> [REQUIRED WORK]:
Below is a listing; transcribe it exactly but without any images.

> [EXERCISE MATERIALS]:
- - - -
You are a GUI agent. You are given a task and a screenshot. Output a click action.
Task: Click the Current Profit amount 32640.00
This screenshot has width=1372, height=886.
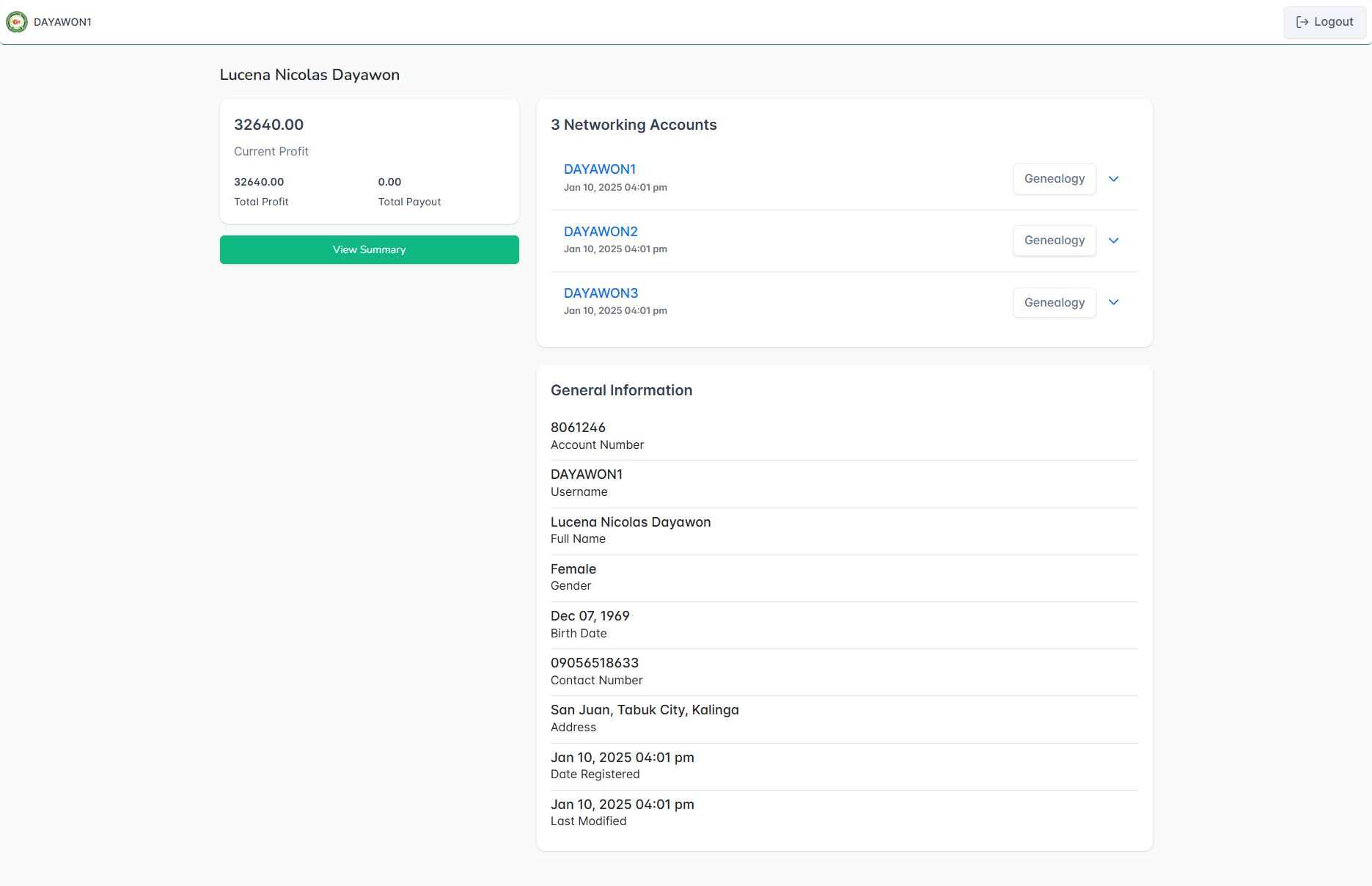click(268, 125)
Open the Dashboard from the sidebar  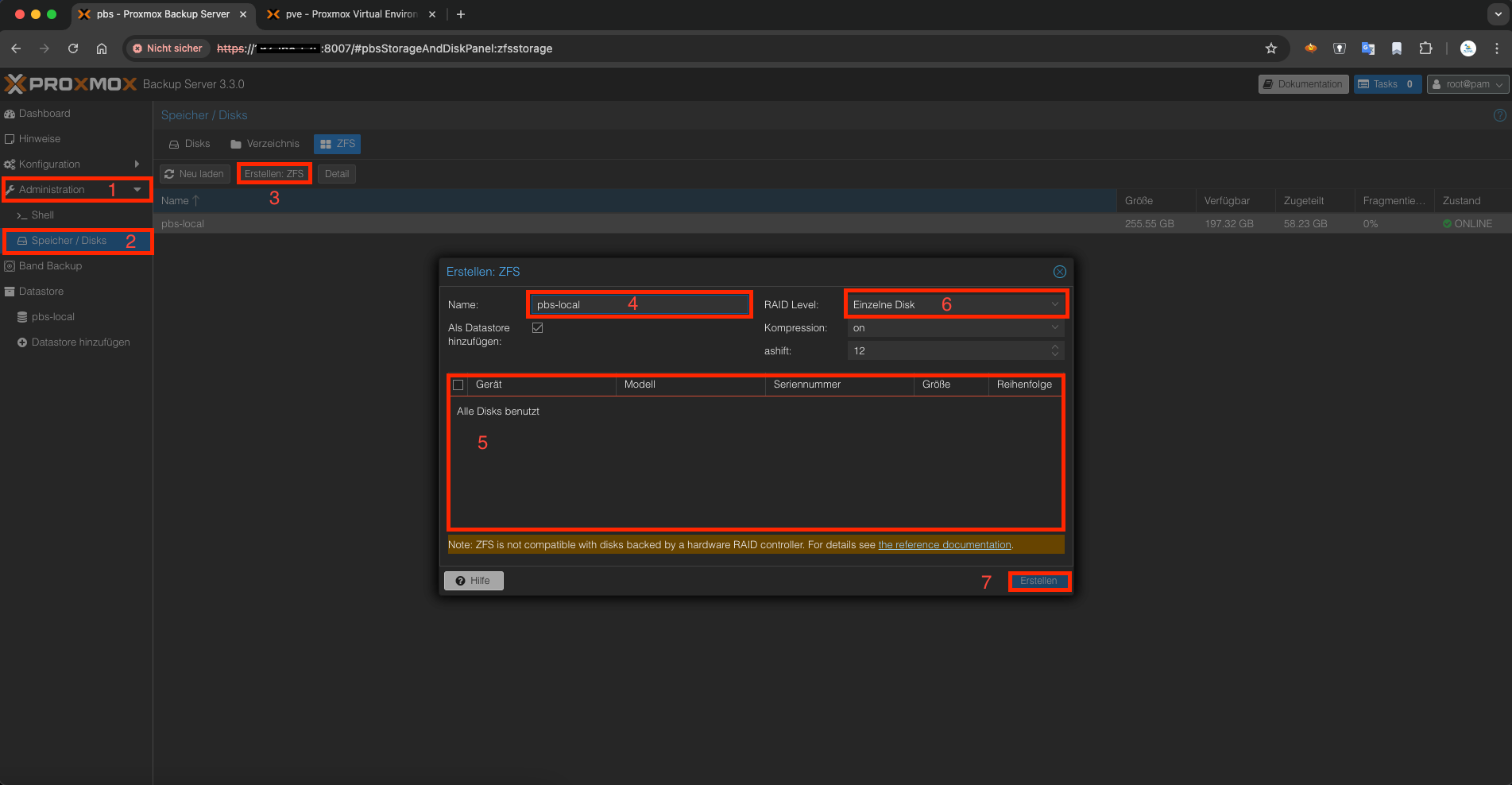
- - - -
> [EXPECTED ANSWER]:
You are a GUI agent. You are given a task and a screenshot. Output a click action.
Task: Click the Current Profit amount 32640.00
This screenshot has width=1372, height=886.
click(268, 125)
Open the Dashboard from the sidebar  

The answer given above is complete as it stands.